Fights play out in a turn-based fashion, with each character having one action to use a single skill. You can freely choose who acts in which order, as there’s no turn queue. Your foes can do the same. The maximum fight size is 4v4, with some battles having multiple waves of enemies consequently. There’s a vast array of skills, attacks and moves to choose from, ranging from DoT to debuffs to support, other than the good old damaging ones, each with various elemental types your enemies might be resistant or weak to – or also be made weak to thanks to debuffs. The depth in combat is of a good level – the various class skills can be combined in clever ways to stack multiple effects and then use the right skill to deal devastating damage in a single strike, something that becomes almost mandatory to defeat tougher optional enemies. Enemy AI has a decent level of cooperation between one another, with support characters acting as they should to buff their DPS and tanks and keeping them alive, as expected.

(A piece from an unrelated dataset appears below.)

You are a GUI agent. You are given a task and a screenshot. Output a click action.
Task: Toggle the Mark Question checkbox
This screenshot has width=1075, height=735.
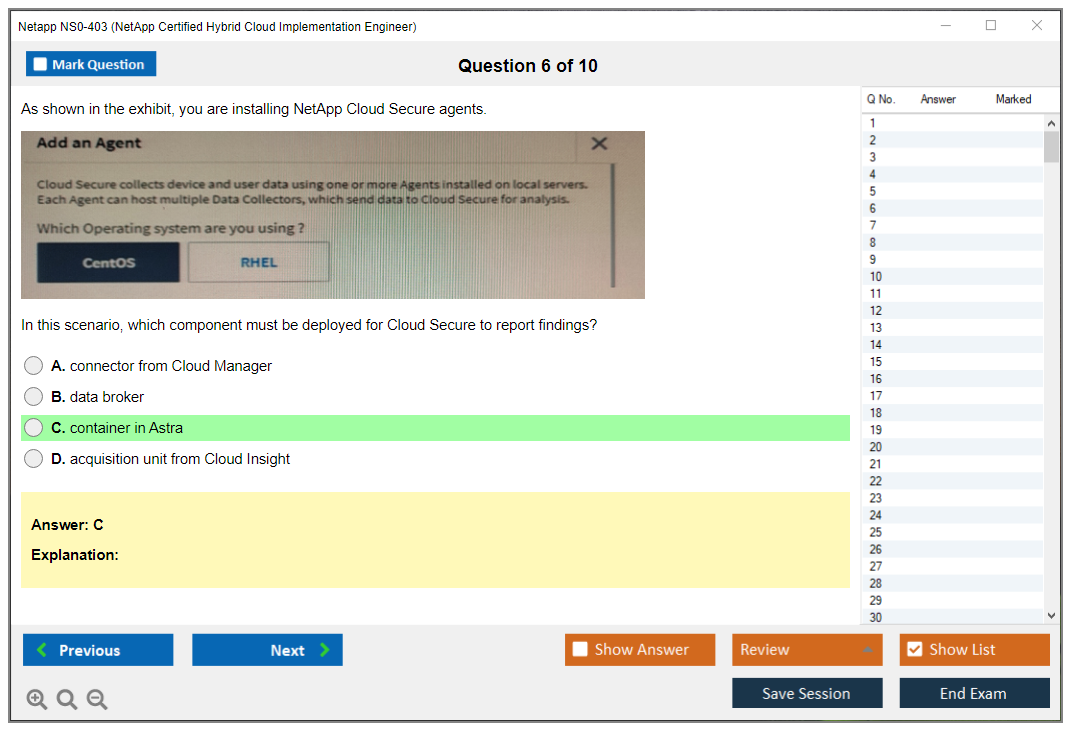click(41, 65)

Bosses are, usually, tougher versions of normal enemies that mostly don’t have any special moves or unique conditions to their fights. Some do, but rarely. They’re tough and rewarding in terms of XP and item drops, however they could definitely have been more nuanced. Brutals, optional bosses found throughout the world, are by far the deadliest variant of them all, and not only the best equipment but also respecs and tailored gear may be needed to defeat some of them.

Character Progression & Equipment

Your whole party gains the same XP and levels at the same time. Gear doesn’t have stat requirements, but instead often gives stats so that your characters can have better scaling with their weapon and abilities. A vast branching skill tree allows specialization for you and your companions, in classes like the support-oriented Witch Doctor, the beefy Warrior and many more. Remember: you can always multi-class and take two branches to make a more flexible character, and if a build turns sour, you can always respect, although later on at a specific NPC. Equipment is color-coded by rarity, and unlike other RPGS, neither quests nor enemies will be your main source of good gear – merchants are, so get to it and farm as much coin as possible from random encounters, don’t skip!

Many locations try to hint at what happened before, or for what purpose they were used. Who would ever use swords that big?